Economic impacts of the floods

The rate of inflation may rise between 17 and 19% - virtually double the rate projected prior to the floods.

The floods in Pakistan have caused unprecedented devastation. Almost one-fifth of the land area of Pakistan is under water and 20 million people have been displaced. There has been extensive damage to infrastructure, housing and standing crops. While estimates of the damage by the World Bank and the Asian Development Bank are awaited, some attempts have already been made to quantify the impact of the floods on Pakistan’s economy. According to one extreme estimate by the ministry of finance, there could be zero GDP growth in 2010-11 and inflation could rise sharply to 25 per cent.

At the start of the current fiscal years, the Annual Plan envisaged a continued process of recovery of the economy with the GDP growth rate rising to 4.5 per cent and the inflation rate to 9.5 per cent. According to the model, post-floods, the growth rate could now fall to below one per cent. The damage to major crops like cotton, rice and sugarcane could lead to a big fall in the value added by the agriculture sector of almost eight per cent. Industrial growth will be limited to below four per cent by the negative impact especially on agro-based industries like textiles and sugar. The services sector may grow by less than three per cent because of the lower volume of domestic trade and bottlenecks in the transport sector due to the damage to infrastructure. Both private investment and per capita consumption are expected to register declines. The potential loss to GDP is almost $7 billion or over Rs600 billion.

The rate of inflation is expected to rise to between 17 per cent and 19 per cent, virtually double the rate projected prior to the floods. Contributory factors are supply shortages of basic food items including food grains, vegetables and livestock products, faster expansion in money supply (including borrowings from the SBP) to finance the expected higher fiscal deficit and the likelihood now of a somewhat faster depreciation of the rupee. Of particular concern is the prospect of food prices rising by up to 25 per cent with severe impact on poverty levels.

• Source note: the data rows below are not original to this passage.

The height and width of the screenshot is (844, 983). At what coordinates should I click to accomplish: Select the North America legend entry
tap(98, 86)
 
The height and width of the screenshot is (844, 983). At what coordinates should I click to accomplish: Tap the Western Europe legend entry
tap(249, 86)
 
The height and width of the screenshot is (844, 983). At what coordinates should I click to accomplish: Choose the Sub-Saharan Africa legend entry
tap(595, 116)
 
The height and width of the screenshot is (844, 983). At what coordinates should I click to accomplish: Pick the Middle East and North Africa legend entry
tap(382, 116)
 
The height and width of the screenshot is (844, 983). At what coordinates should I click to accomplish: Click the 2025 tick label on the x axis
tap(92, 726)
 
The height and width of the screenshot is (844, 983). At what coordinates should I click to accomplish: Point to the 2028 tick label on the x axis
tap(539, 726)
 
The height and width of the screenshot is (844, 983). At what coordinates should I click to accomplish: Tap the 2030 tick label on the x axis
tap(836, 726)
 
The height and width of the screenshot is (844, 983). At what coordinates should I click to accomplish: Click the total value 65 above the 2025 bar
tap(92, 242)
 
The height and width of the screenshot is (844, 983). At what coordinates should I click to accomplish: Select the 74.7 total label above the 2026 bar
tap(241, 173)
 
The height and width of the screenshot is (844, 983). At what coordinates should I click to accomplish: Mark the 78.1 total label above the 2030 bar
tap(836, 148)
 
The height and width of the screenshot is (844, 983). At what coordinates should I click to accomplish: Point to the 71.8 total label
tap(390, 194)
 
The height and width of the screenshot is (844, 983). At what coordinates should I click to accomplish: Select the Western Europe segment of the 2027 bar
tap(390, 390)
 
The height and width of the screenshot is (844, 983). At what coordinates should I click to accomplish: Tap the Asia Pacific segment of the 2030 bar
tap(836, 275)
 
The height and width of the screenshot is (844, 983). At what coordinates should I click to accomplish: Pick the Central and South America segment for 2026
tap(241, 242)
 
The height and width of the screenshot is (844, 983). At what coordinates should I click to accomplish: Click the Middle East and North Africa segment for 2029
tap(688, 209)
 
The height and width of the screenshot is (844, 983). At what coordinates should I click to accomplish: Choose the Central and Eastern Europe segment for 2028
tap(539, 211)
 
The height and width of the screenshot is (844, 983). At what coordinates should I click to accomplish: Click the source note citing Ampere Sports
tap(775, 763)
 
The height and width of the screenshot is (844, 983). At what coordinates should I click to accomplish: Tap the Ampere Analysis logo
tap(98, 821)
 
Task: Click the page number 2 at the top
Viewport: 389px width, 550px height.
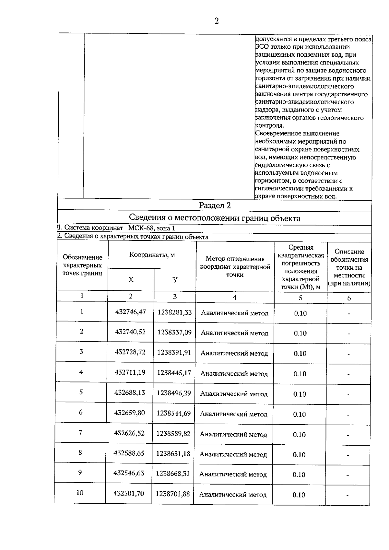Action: pyautogui.click(x=217, y=21)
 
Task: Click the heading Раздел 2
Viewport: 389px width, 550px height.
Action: pyautogui.click(x=215, y=205)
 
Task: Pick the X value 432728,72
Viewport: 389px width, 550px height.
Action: pyautogui.click(x=130, y=352)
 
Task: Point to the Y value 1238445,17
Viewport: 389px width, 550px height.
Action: pyautogui.click(x=174, y=373)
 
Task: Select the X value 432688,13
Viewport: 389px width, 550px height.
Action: pyautogui.click(x=130, y=392)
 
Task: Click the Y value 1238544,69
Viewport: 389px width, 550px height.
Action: pyautogui.click(x=174, y=413)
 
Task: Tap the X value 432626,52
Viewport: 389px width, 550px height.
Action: pyautogui.click(x=129, y=433)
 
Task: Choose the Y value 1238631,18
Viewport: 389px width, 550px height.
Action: pyautogui.click(x=173, y=453)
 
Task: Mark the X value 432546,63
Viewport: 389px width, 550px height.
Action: pyautogui.click(x=129, y=473)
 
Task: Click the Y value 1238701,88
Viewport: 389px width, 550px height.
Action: pyautogui.click(x=173, y=494)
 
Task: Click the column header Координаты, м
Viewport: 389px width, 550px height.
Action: pyautogui.click(x=152, y=255)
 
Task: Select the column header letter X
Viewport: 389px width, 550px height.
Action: pyautogui.click(x=131, y=279)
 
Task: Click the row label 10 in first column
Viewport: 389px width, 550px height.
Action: pyautogui.click(x=80, y=493)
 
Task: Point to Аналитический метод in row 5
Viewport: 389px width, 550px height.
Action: pyautogui.click(x=234, y=394)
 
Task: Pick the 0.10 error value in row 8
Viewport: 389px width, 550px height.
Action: pyautogui.click(x=299, y=455)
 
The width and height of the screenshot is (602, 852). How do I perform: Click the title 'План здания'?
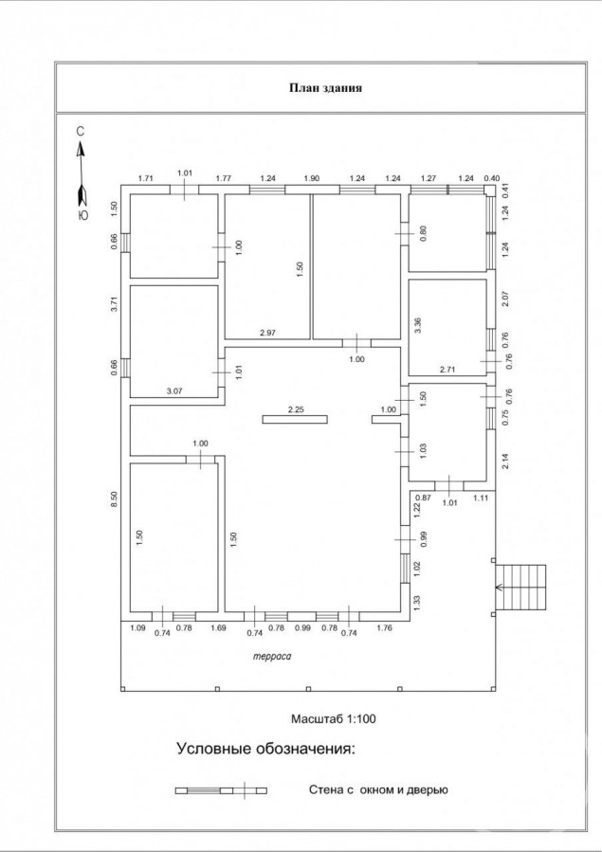pyautogui.click(x=325, y=87)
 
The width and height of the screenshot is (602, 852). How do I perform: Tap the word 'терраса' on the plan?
pyautogui.click(x=272, y=657)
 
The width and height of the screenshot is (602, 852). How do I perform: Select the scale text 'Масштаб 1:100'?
pyautogui.click(x=334, y=719)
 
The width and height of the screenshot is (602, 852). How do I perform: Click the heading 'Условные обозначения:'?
pyautogui.click(x=265, y=748)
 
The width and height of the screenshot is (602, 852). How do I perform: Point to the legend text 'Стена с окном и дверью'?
pyautogui.click(x=378, y=789)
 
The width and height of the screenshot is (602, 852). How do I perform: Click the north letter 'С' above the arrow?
pyautogui.click(x=81, y=132)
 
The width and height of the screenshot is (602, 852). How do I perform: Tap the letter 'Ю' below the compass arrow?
pyautogui.click(x=82, y=215)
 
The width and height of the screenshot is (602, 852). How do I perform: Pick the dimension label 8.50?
pyautogui.click(x=114, y=499)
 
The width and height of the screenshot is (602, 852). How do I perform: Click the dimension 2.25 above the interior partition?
pyautogui.click(x=296, y=409)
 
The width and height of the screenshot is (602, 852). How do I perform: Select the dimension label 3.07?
pyautogui.click(x=173, y=390)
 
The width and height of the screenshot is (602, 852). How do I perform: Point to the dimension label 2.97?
pyautogui.click(x=268, y=333)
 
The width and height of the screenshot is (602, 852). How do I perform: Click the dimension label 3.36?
pyautogui.click(x=418, y=325)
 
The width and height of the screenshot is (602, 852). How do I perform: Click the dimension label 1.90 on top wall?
pyautogui.click(x=311, y=177)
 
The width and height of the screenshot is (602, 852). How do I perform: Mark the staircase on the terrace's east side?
pyautogui.click(x=520, y=588)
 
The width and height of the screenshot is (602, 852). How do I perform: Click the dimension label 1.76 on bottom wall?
pyautogui.click(x=384, y=628)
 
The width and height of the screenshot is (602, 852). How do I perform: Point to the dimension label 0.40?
pyautogui.click(x=492, y=177)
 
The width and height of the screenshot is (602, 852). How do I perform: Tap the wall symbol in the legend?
pyautogui.click(x=221, y=790)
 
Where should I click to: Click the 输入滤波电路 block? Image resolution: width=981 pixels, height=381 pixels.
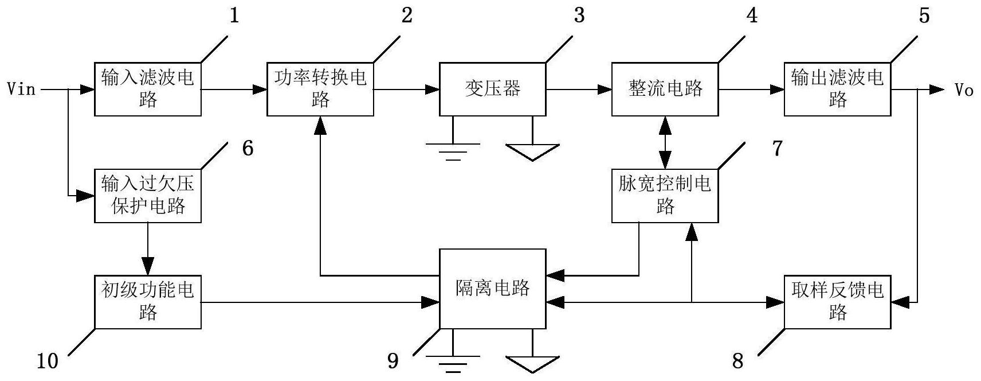click(148, 89)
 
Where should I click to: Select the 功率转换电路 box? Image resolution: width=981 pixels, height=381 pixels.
click(320, 89)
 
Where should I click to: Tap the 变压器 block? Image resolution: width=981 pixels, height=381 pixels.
click(492, 89)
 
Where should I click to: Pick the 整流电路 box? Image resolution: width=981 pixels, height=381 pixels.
click(665, 89)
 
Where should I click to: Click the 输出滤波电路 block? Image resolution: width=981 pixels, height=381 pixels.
click(837, 89)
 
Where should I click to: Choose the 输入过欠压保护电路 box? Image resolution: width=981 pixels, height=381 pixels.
click(148, 196)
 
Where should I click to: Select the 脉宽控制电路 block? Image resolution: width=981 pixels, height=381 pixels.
click(665, 196)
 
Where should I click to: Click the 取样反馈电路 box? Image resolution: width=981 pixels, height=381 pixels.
click(837, 302)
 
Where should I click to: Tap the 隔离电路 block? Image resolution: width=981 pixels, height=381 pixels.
click(492, 289)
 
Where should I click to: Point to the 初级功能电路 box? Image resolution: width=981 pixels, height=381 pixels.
click(148, 302)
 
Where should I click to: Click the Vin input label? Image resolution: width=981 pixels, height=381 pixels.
click(21, 90)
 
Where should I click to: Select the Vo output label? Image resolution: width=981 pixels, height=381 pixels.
click(964, 90)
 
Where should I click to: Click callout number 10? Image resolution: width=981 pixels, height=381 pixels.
click(48, 361)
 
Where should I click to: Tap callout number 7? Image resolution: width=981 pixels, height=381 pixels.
click(777, 149)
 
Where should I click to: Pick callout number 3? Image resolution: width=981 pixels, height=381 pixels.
click(579, 15)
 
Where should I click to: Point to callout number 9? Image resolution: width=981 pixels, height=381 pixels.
click(393, 361)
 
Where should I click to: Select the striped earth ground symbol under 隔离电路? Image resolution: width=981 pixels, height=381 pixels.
click(453, 364)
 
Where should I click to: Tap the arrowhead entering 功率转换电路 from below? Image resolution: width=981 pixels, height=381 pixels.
click(320, 125)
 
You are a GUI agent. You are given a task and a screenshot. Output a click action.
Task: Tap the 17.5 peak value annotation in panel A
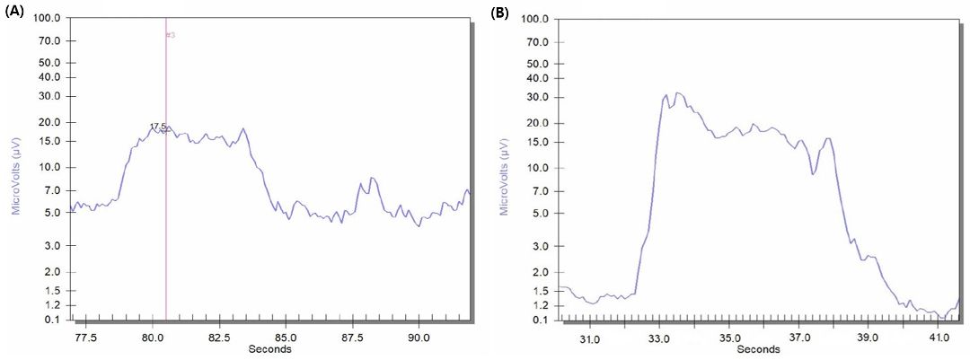(158, 127)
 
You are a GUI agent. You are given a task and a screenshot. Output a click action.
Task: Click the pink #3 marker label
(171, 35)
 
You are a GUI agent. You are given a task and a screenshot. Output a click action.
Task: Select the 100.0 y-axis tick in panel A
(48, 18)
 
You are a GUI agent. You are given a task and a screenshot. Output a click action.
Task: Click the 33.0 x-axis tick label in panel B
(659, 339)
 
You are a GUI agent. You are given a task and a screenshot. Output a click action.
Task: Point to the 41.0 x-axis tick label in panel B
(939, 339)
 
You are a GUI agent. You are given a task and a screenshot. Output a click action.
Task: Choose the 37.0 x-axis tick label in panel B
(799, 339)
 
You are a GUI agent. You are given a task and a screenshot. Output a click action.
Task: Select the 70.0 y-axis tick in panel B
(535, 41)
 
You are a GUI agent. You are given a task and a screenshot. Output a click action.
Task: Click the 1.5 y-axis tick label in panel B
(538, 291)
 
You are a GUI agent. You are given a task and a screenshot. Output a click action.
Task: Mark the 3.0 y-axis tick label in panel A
(52, 245)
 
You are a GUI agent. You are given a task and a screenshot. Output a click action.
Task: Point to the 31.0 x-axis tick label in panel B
(589, 339)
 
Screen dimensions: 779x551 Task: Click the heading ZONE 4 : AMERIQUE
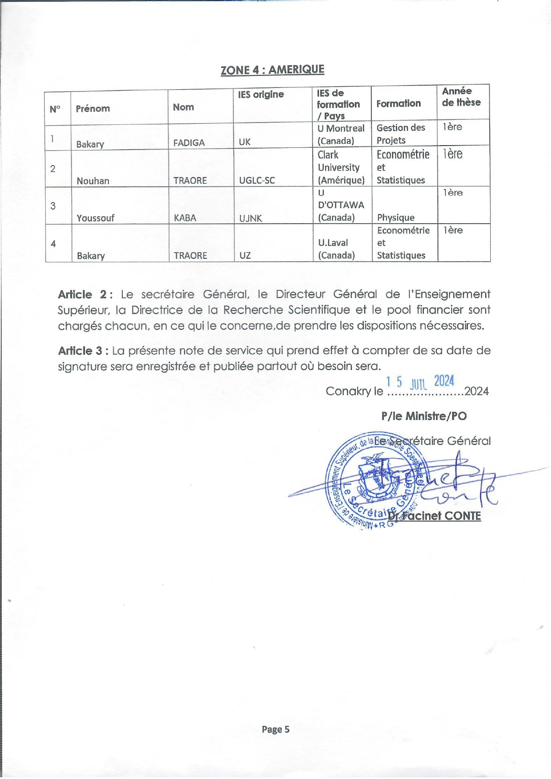pyautogui.click(x=272, y=70)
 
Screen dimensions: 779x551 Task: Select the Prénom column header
pyautogui.click(x=93, y=108)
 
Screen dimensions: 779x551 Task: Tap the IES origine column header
pyautogui.click(x=261, y=95)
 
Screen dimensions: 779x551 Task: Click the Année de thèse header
pyautogui.click(x=461, y=97)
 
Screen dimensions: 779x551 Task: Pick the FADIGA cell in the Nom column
pyautogui.click(x=189, y=142)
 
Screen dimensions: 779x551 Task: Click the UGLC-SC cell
pyautogui.click(x=257, y=180)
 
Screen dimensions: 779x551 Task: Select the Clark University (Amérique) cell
pyautogui.click(x=341, y=167)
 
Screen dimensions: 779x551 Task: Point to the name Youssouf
pyautogui.click(x=95, y=218)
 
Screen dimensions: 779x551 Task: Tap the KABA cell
pyautogui.click(x=185, y=218)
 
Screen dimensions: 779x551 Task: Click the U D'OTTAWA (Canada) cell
pyautogui.click(x=341, y=205)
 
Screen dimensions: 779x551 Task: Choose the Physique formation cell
pyautogui.click(x=396, y=217)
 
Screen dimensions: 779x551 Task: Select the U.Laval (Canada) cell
pyautogui.click(x=337, y=249)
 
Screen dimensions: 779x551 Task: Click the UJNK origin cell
pyautogui.click(x=251, y=218)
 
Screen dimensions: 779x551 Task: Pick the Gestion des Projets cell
pyautogui.click(x=401, y=134)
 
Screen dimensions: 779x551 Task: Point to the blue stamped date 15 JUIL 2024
pyautogui.click(x=420, y=382)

There is a danger that macroeconomic imbalances could rise once again to the near-crisis levels of 2007-08. Given the need for higher outlays initially for relief and rehabilitation, the total expenditure by the federal and provincial governments in 2010-11 could be over Rs150 billion higher in relation to the original budgeted levels, even if there is some cutback in the regular PSDP and funds are diverted for reconstruction. Tax revenues will also be lower due to slower expansion in the tax bases, especially of manufacturing. The fiscal deficit could approach seven per cent of GDP and, even in the presence of larger aid inflows, necessitate substantially larger SBP borrowings.


The current account deficit in the balance of payments was originally projected at about 3.5 per cent of GDP in the Annual Plan. It could now approach five per cent of GDP due to contraction in exports of rice and textiles and significantly higher imports of food items. However, the capital account could improve in the event of higher aid inflows and emergency IMF assistance.

With the growth process interrupted by floods, the employment situation is likely to worsen considerably. The unemployment rate may exceed 10 per cent in 2010-11. Coupled with the precipitous increase in food prices, 68 million people or over 40 per cent of the population may fall below the poverty line, including a large proportion of those displaced by the floods.

The economic prospects are indeed very depressing. The economic managers of the country will have to develop an effective strategy of not only mobilising and disbursing resources for the relief and rehabilitation and for the subsequent large-scale reconstruction effort but also for providing some protection to the general population affected by rising unemployment and exploding food prices.

Published in The Express Tribune, August 31st, 2010.